One of the first weddings I ever went to was the joining in holy matrimony of my two favourite teachers, Miss Grehan and Mr Bradley.
It was brilliant – I played the drums in the orchestra and thoroughly enjoyed myself. It felt like a big occasion, like me and my friends had been let into the world of grown ups for a while.
But then it came to the big moment for them to exchange vows, and Miss Grehan couldn’t get her words out. She was choked up with emotion, and, well – she could hardly stop crying.
How strange, I thought at the time. Why would you cry like that at the crucial point on the happiest day of your life? What a strange thing love is.
Fast forward 15 years or so, and of course I understand.
I have become Miss Grehan – I am WORSE than Miss Grehan. I don’t know when I became such a soppy git, but it happened along the way somehow.
Not only do I cry at nature programmes (it’s so sad when the poor baby elephant follows his mother’s tracks the wrong way through the dust storm) and films (which are not even real life, for god’s sake), but I cry when watching the wedding videos of strangers on the internet.
What am I going to do with myself? I can’t blub my way through my wedding day!
I refuse to be a red-faced, red-eyed monster with make-up all over my face in all the photos, smearing mascara over anyone that gives me a hug.
I’ve looked online for advice. But nothing I found was very helpful. Lists on ‘how to stop yourself crying’ have suggested the following:
Cross your eyes (Oh this will look great in the photos)
Laugh (this will make me look like a total nutter)
Look up to the sky (ditto)
Eat ice cream (don’t think they let you say your vows while eating a Magnum?)
Yawn (might seem a bit rude)
Do mathematical problems in your head (this might make me cry more)
Go somewhere alone and let it all out or just jump on a trampoline (the first option might work if I could run off to the toilets for a sneaky cry, but the second?????)
Go outside and lie down on the grass and look at the clouds (what, and get stains on my dress?)
Further investigation – from real life people on message boards – did bring up some more helpful advice.
One person advised just putting the biggest cheesiest grin possible on your face. If you really stretch your cheeks and eye muscles, the redness and puffyness just goes away, they said.
Another person said they “just yell at myself in my head – ‘shut up, stupid!’ – that kind of thing.” That could possibly work.
A wedding planner had even posted her advice. She told all her brides to keep their tongue pressed against the roof of their mouth. If it worked for them I should deffo give it a try.
But then I read the following entry: “I learned this the hard way: if the tears come, and you just blink them back furiously, they have to go somewhere,” it began.

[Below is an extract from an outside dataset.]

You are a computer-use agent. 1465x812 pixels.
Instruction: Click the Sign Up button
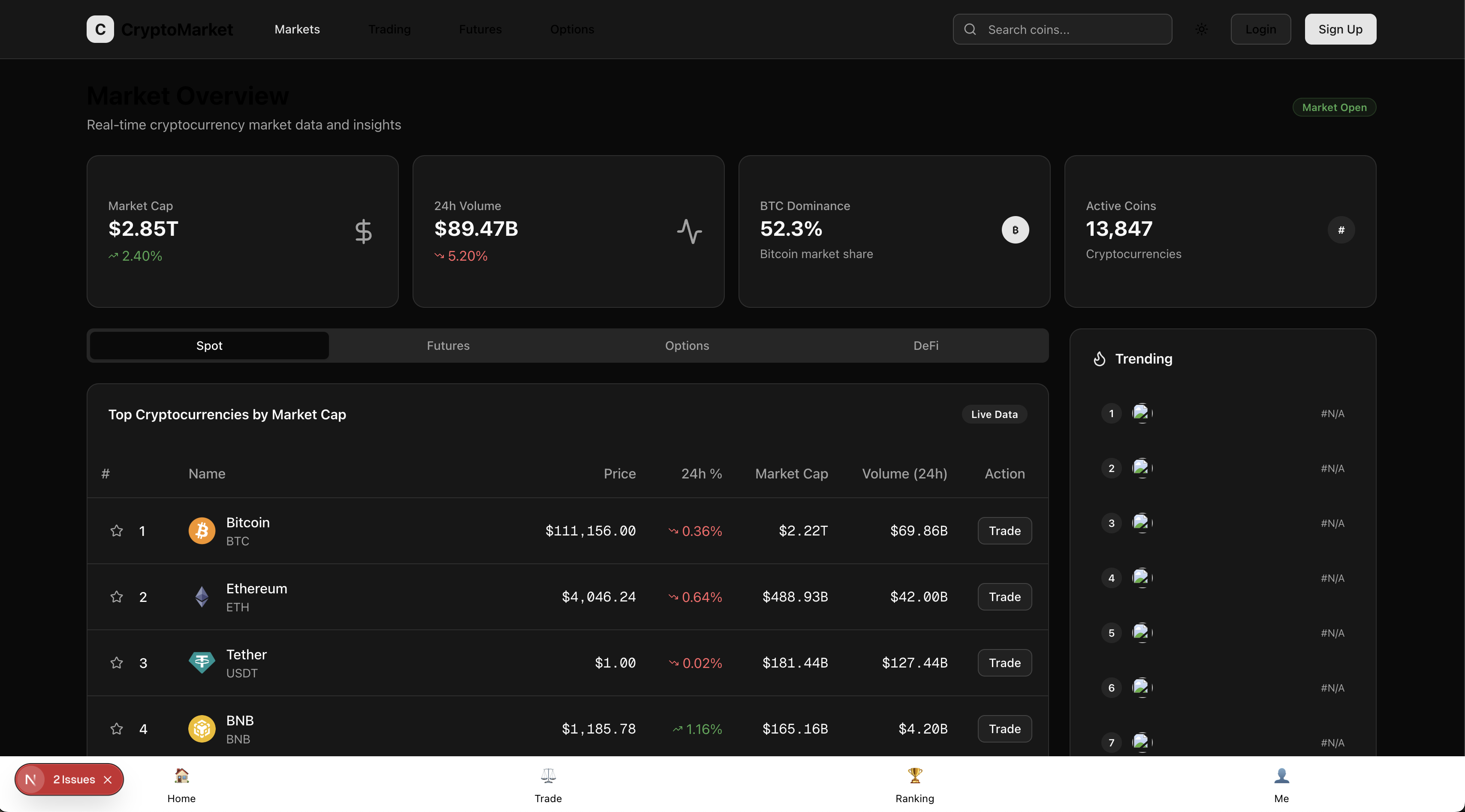click(x=1340, y=29)
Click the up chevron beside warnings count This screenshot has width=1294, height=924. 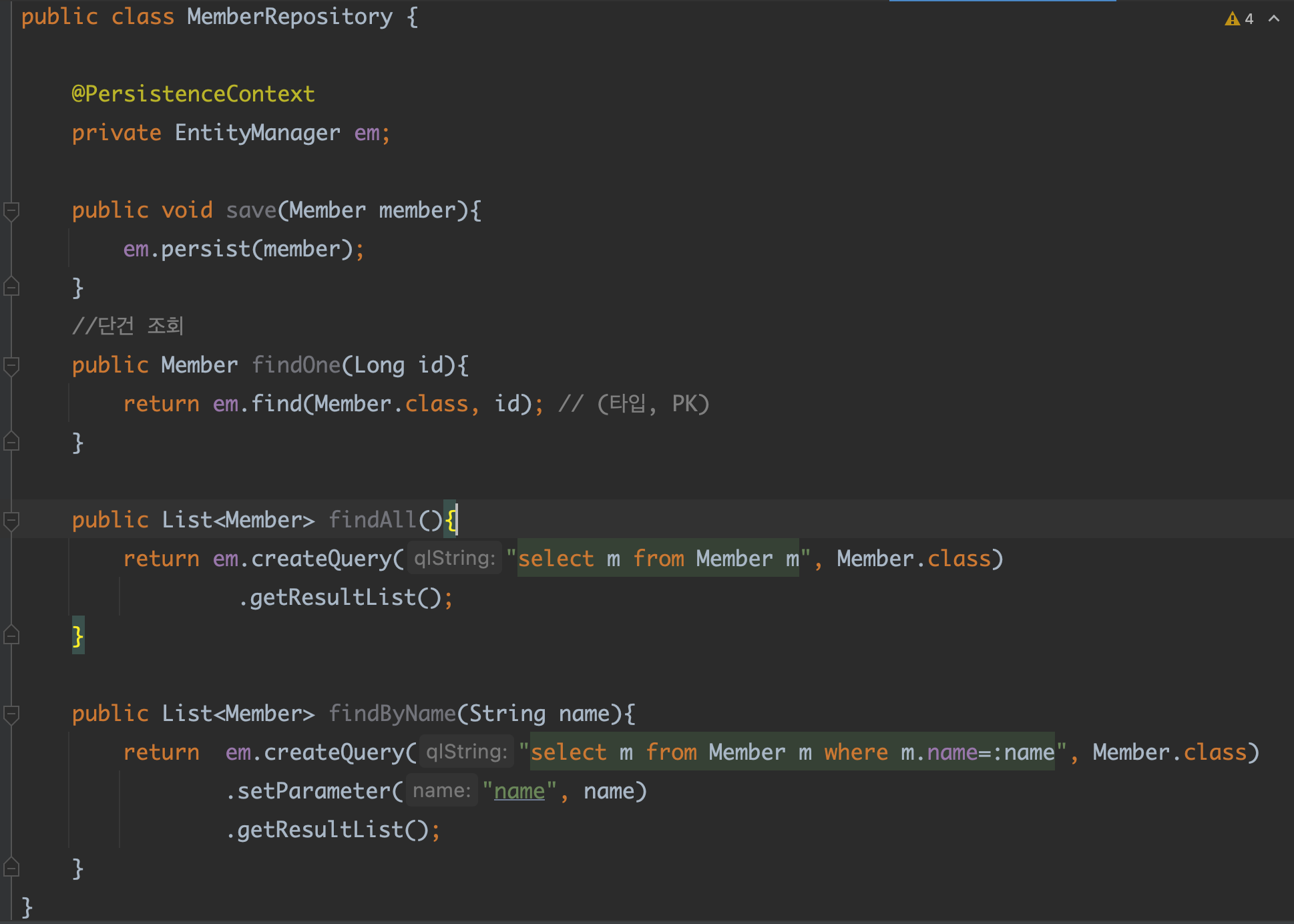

“That ‘somewhere’, in my case, was down into my nasal passage and out my nose.
“I discovered this when walking down the aisle at my wedding. I hadn’t expected to get so emotional. So I had a big trickle coming out of my nose.
“I’m just hoping it was dark enough in the church so that people couldn’t really see it, or else they have been polite enough not to mention it.”
Oh dear, a leaking nose is a much worse prospect than leaking eyes.
Maybe I should just have a good cry after all?